**Document excerpt:**
--- START ---
The pressure threshold may be differently set for each of a plurality of fuel tanks included in the charging system.

The simultaneously charging the battery may comprise: injecting the fuel into a first fuel tank of the charging system separated from the mobility system by a disconnected first connector, delivering the fuel to a second fuel tank using a second connector connecting the first fuel tank and the second fuel tank of the charging system when a pressure of the first fuel tank exceeds a first upper limit threshold and disconnecting the second connector and charging the battery using a third connector connecting the mobility system and the second fuel tank when a pressure of the second fuel tank exceeds a second upper limit threshold.

The method may further comprise, after the charging of the battery, disconnecting the third connector when a charge amount of the battery reaches a target charge amount or the pressure of the second fuel tank becomes lower than a second lower limit threshold in a state in which the simultaneous charging condition is satisfied.

The requesting the response to the charging method further comprises entering a default charging method set by a user in advance after a predetermined time.

According to one or more example examples of the present disclosure, the apparatus may comprise: a battery configured to supply power to the mobility apparatus, a power generation cell configured to charge the battery, a memory configured to store at least one instruction and a processor configured to execute the at least one instruction stored in the memory, wherein the processor may perform control to: determine whether to enter normal charging or to examine state information for simultaneous charging based on driving conditions, enter the normal charging or requesting a response to a charging method based on whether the state information is normal and charge fuel by separating the mobility system and the charging system in response to a request to perform simultaneous charging, and simultaneously charge the battery depending on whether a pressure threshold is exceeded by incorporating a portion of the charging system into the mobility system.

According to the present disclosure, it is possible to provide a method and mobility apparatus for simultaneous battery charging that charge a battery while charging fuel.

It will be appreciated by persons skilled in the art that that the effects that can be achieved through the present disclosure are not limited to what has been particularly described hereinabove and other advantages of the present disclosure will be more clearly understood from the detailed description.
--- END ---
**Problem statement:**
Answer these questions about the simultaneous battery charging text above.
(a) Under what conditions is the third connector disconnected after the battery is charged?
(b) What is entered after a predetermined time when the response to the charging method is requested?
(c) What four components does the apparatus comprise?

**Given data:**
--- START ---
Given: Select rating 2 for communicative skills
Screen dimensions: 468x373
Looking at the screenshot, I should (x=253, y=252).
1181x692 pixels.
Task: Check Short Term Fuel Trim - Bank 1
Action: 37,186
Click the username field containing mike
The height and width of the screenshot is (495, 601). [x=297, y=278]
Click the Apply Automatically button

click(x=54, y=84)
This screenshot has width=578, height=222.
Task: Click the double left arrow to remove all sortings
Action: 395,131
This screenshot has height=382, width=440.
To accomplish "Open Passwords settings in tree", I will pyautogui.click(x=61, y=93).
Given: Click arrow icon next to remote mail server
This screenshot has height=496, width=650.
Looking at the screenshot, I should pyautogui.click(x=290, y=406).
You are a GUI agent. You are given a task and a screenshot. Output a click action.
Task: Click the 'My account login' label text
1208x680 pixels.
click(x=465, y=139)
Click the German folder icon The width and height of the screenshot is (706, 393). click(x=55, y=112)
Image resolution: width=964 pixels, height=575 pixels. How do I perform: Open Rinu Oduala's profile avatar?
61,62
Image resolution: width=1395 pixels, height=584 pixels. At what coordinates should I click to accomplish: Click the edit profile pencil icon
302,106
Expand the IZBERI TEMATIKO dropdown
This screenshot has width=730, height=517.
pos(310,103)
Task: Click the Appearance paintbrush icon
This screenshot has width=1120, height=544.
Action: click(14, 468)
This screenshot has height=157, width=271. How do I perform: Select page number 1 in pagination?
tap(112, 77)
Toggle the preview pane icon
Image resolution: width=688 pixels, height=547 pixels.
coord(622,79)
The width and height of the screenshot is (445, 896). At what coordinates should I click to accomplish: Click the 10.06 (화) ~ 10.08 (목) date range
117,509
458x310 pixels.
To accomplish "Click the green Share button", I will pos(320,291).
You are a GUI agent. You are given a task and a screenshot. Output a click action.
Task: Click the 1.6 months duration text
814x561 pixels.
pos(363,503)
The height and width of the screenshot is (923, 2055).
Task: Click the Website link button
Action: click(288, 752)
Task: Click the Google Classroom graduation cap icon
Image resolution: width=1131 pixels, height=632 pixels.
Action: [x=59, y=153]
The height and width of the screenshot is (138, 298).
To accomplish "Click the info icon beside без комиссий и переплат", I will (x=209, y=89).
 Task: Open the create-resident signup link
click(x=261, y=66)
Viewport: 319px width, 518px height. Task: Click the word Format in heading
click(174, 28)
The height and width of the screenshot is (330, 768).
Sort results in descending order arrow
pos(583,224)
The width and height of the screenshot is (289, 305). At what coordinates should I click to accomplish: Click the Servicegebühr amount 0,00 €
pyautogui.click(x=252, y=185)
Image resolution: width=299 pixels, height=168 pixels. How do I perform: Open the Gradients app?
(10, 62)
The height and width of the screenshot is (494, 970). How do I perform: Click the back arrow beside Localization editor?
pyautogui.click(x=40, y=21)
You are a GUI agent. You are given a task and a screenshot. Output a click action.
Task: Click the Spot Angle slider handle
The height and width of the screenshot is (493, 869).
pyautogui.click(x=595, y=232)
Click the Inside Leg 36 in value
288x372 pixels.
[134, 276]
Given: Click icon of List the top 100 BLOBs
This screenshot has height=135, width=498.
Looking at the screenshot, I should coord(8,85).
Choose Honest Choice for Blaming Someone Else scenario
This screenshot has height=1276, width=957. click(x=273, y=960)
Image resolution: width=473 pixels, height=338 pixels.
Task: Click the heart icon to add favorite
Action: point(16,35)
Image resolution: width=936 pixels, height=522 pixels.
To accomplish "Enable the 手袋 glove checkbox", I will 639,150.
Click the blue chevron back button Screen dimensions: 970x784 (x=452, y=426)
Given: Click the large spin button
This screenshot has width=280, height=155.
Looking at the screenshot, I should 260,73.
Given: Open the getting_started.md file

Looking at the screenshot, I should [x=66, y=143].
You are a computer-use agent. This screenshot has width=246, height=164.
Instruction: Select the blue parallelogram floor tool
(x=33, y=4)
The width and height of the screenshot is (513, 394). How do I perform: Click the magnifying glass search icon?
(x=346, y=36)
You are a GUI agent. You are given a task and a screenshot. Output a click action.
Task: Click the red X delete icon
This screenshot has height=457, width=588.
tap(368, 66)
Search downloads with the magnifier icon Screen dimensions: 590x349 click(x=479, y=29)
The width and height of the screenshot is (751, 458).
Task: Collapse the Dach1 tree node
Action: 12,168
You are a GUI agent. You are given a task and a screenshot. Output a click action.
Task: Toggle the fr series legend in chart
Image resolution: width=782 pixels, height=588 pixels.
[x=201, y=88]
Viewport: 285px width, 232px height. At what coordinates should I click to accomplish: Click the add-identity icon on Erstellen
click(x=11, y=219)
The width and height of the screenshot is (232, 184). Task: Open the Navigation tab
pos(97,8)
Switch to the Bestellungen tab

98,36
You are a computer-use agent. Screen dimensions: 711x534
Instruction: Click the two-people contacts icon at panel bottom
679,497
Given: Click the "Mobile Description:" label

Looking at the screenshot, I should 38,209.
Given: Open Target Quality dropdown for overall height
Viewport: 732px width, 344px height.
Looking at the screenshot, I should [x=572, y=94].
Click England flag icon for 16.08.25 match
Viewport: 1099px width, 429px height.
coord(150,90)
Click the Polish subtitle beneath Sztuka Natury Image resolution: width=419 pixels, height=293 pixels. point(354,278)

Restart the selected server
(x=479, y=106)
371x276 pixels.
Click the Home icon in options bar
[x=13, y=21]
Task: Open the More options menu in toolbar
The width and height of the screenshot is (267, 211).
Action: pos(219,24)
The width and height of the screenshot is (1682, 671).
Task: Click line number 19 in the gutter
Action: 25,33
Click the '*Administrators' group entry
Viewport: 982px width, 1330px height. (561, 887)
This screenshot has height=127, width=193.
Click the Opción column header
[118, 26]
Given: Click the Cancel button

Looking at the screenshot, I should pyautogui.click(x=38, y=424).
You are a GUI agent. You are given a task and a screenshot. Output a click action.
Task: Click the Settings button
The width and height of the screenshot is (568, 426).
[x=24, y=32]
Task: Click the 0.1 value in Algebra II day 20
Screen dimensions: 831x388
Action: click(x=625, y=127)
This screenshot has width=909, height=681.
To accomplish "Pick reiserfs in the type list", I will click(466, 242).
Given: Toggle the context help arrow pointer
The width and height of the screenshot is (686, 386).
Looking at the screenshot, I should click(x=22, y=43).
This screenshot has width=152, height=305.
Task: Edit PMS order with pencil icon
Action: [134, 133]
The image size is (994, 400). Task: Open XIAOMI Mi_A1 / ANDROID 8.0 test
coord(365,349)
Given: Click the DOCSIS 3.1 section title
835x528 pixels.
--- END ---
**Task response:**
(a) The third connector is disconnected when the battery's charge amount reaches a target charge amount, or when the pressure of the second fuel tank falls below a second lower limit threshold while the simultaneous charging condition is satisfied.
(b) A default charging method that the user set in advance is entered.
(c) The apparatus comprises a battery, a power generation cell, a memory, and a processor.